Andar nas pegadas de Jesus é dizer como Ele: “Eu não vim fazer a Minha própria vontade, mas a vontade dAquele que Me enviou.” (João 6:38).
Andar nas pegadas de Jesus é estar disposto a ir às mais longínquas “cidades e vilas pregando o evangelho do reino, ensinando … e curando toda sorte de doenças e enfermidades”.
Andar nas pegadas de Jesus é assegurar como o próprio Cristo: “Eu não vim para ser servido, mas para servir e dar a Minha vida em resgate por muitos.” (Marcos 10:45).
Andar nas pegadas de Jesus é ter “o mesmo sentimento que houve também em Cristo Jesus, pois Ele, subsistindo em forma de Deus não julgou como usurpação o ser igual a Deus; antes a Si mesmo Se esvaziou, assumindo a forma de servo, tomando-Se em semelhança de homens… a Si mesmo Se humilhou tortnando-Se obediente até à morte, e morte de cruz.” (Fil. 2:5 a 8).
Andar nas pegadas de Jesus é ter a segurança e a convicção do Senhor Jesus, ao dizer: “O Espírito do Senhor é sobre Mim, pois que Me ungiu para evangelizar os pobres, enviou-Me a curar os quebrantados do coração, a apregoar liberdade aos cativos, e dar vista aos cegos, a pôr em liberdade os oprimidos; e anunciar o ano aceitável do Senhor.” (Lucas 4:18 e 19).
Solene desafio
Cristo Jesus foi o exemplo maior na obra médico-missionária-evangelística: pregando, ensinando e curando nas cidades e povoados.

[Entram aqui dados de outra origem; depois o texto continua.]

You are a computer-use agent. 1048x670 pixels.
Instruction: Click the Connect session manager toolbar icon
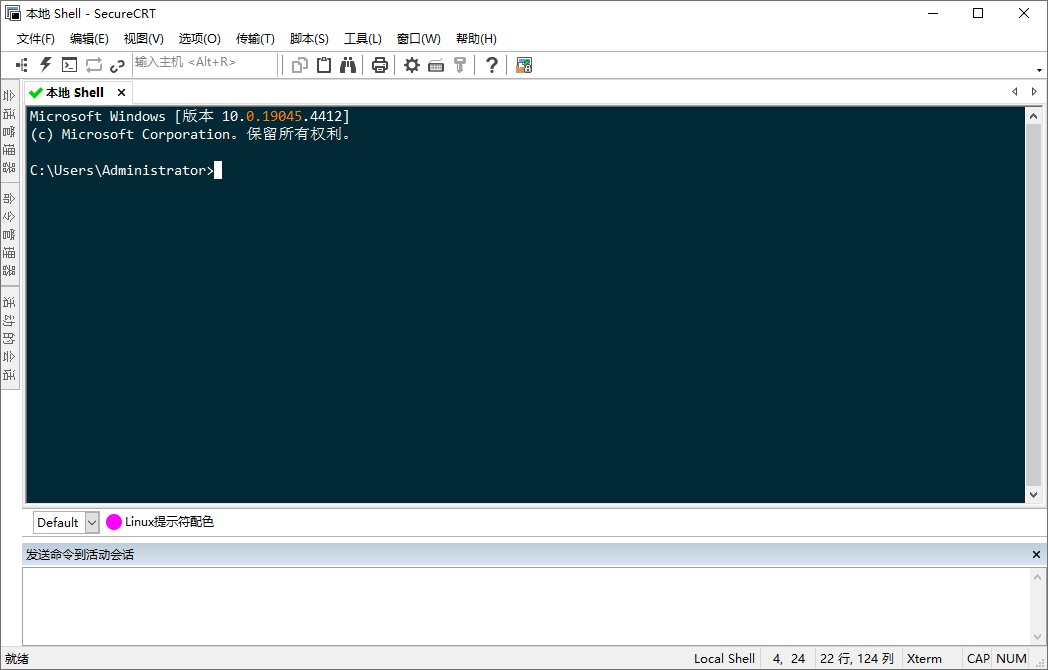(22, 65)
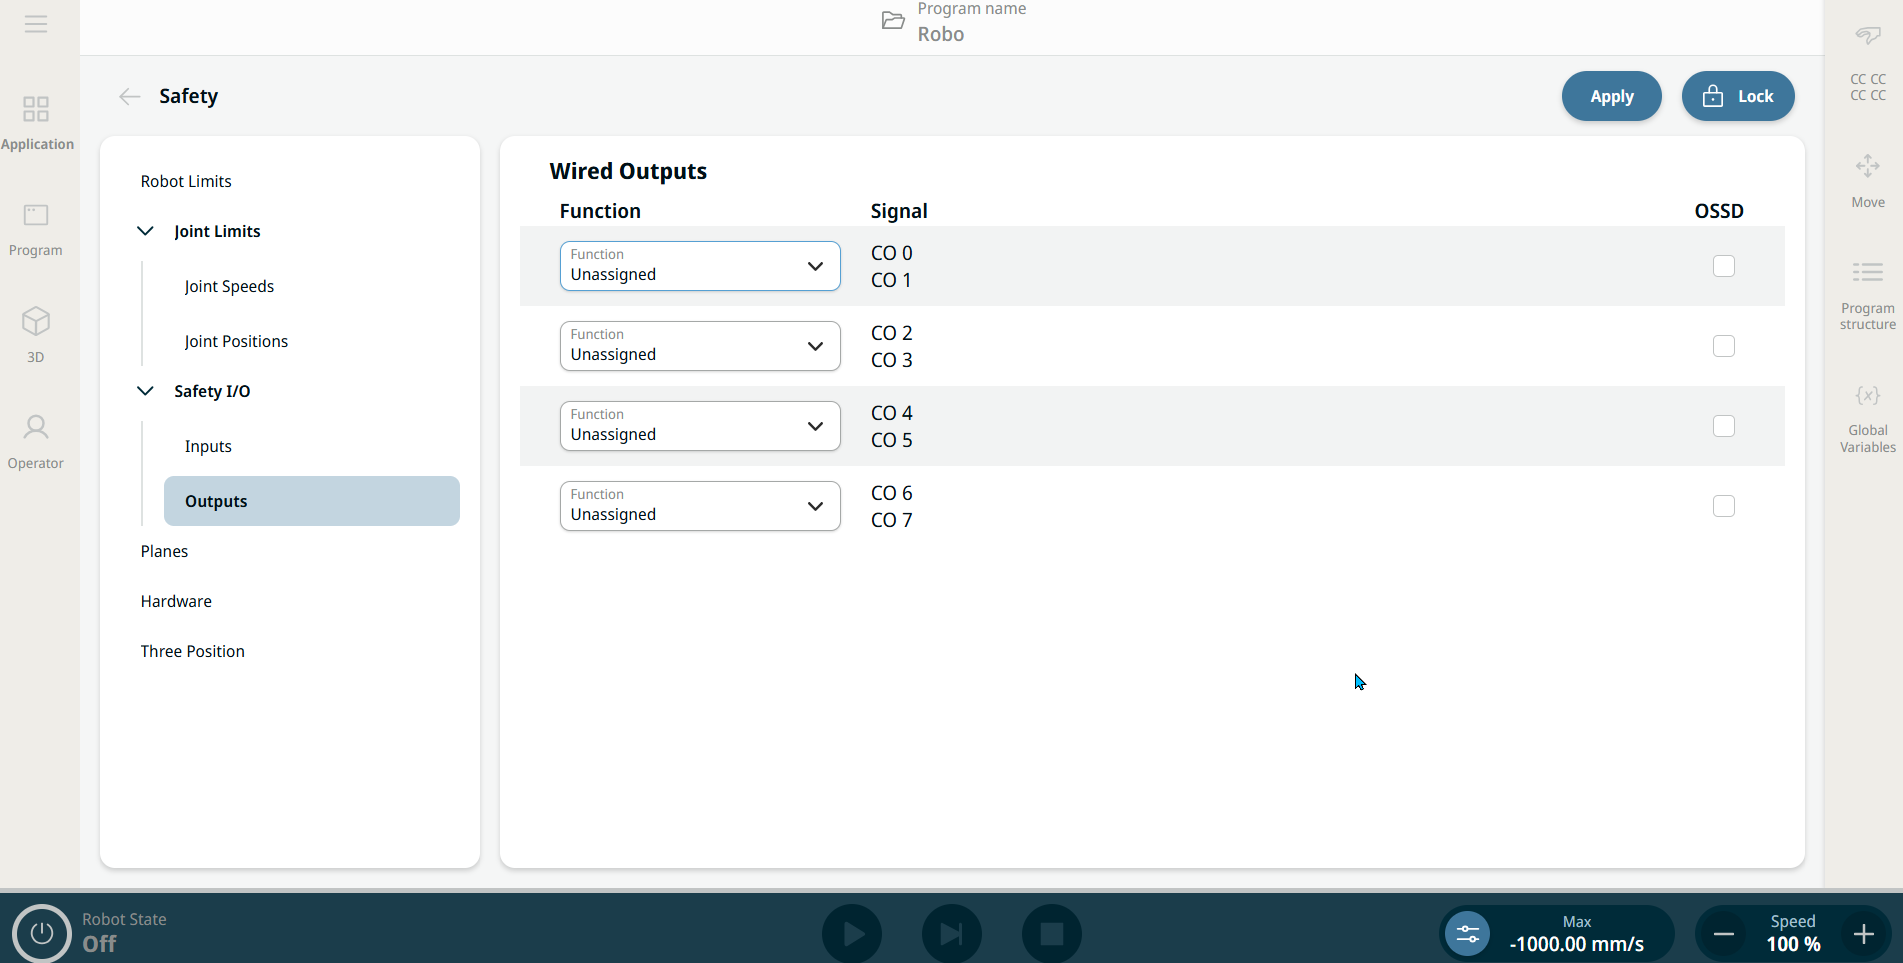Toggle OSSD checkbox for CO 2/CO 3
The width and height of the screenshot is (1903, 963).
click(x=1723, y=346)
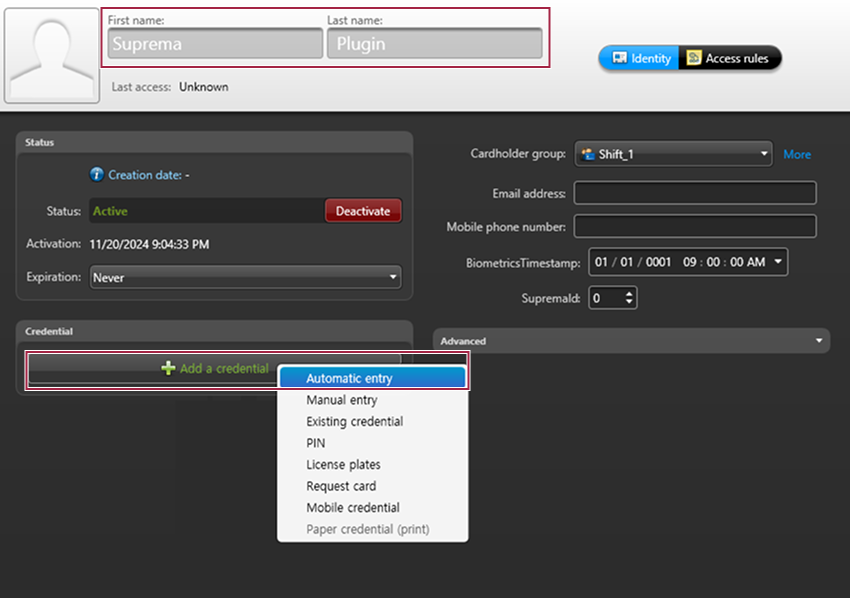
Task: Choose Manual entry option
Action: (342, 400)
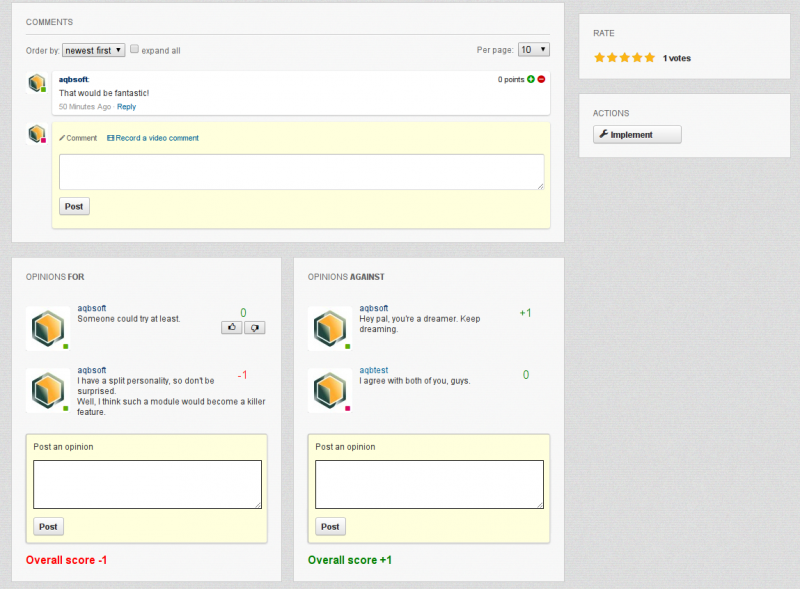800x589 pixels.
Task: Switch to 'Record a video comment'
Action: 153,138
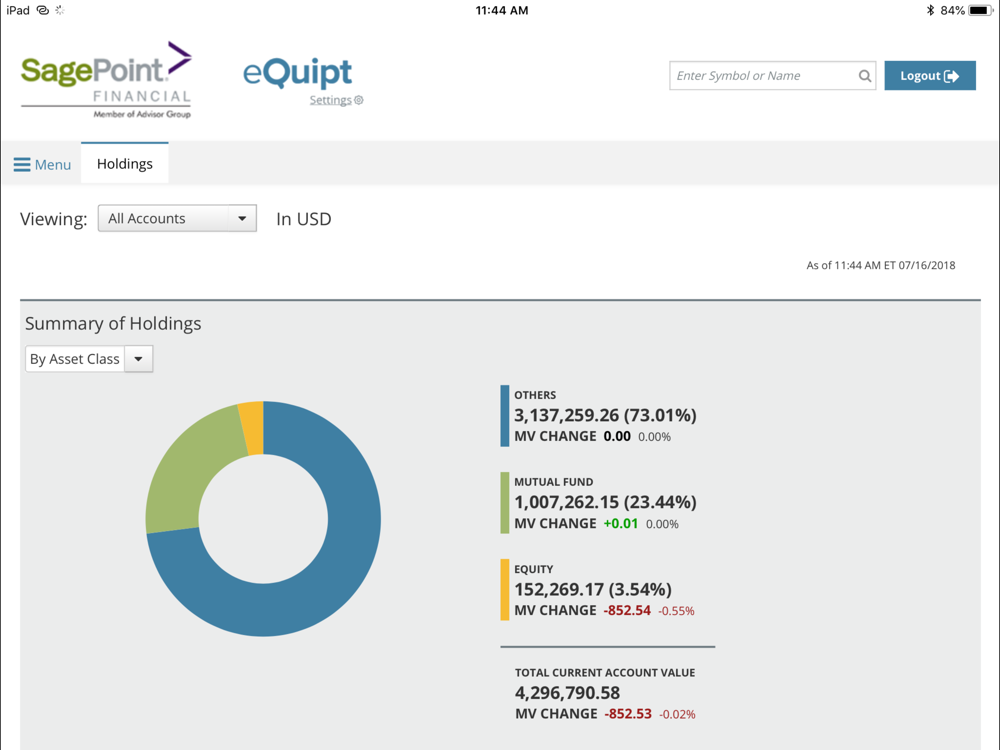Open the Settings link under eQuipt
The width and height of the screenshot is (1000, 750).
(x=330, y=100)
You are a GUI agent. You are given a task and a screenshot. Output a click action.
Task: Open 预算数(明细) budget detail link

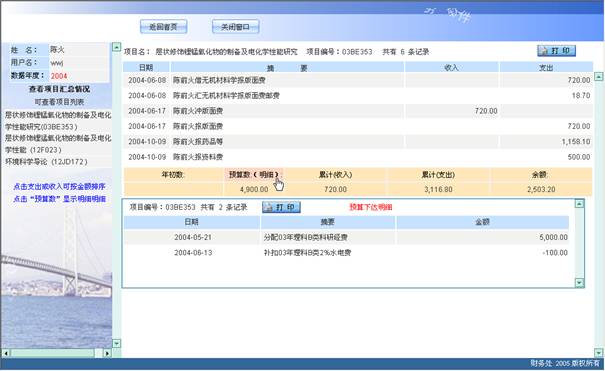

Lucas, o médico amado, o luzente, o iluminado, uniu-se ao apóstolo Paulo como um grande cooperador no pioneirismo missionário e esteve ao lado de Paulo até o martírio deste.
Na Igreja Remanescente, obra médico-missionária e ministério evangélico devem e precisam estar unidos, sob a direção divina, no trabalho de preparar o caminho para a vinda de Cristo. Para isso, pastores e médicos-missionários devem ser verdadeiramente cristãos, seguindo as pegadas de Jesus Cristo e recebendo sobre si o Espírito do Senhor para evangelizar, curar e anunciar o ano aceitável do Senhor.
“Mas para vós outros que temeis o Meu nome nascerá o Sol da Justiça, trazendo salvação nas Suas asas.”
Deus abençoe os médicos ordenandos, para que nas pegadas de Jesus e no poder do Espírito Santo possam verdadeiramente ser obreiros de Deus, servos de Deus, médicos missionários de Cristo, embaixadores do reino eterno, ordenados e separados do Senhor, e pelo Senhor, a fim de cooperarem decisivamente para a conclusão da Obra de Deus na Terra, abreviando o desejado e apoteótico encontro com Cristo, a Esperança da Glória, o Sol da Justiça, a resplandecente Estrela da Manhã.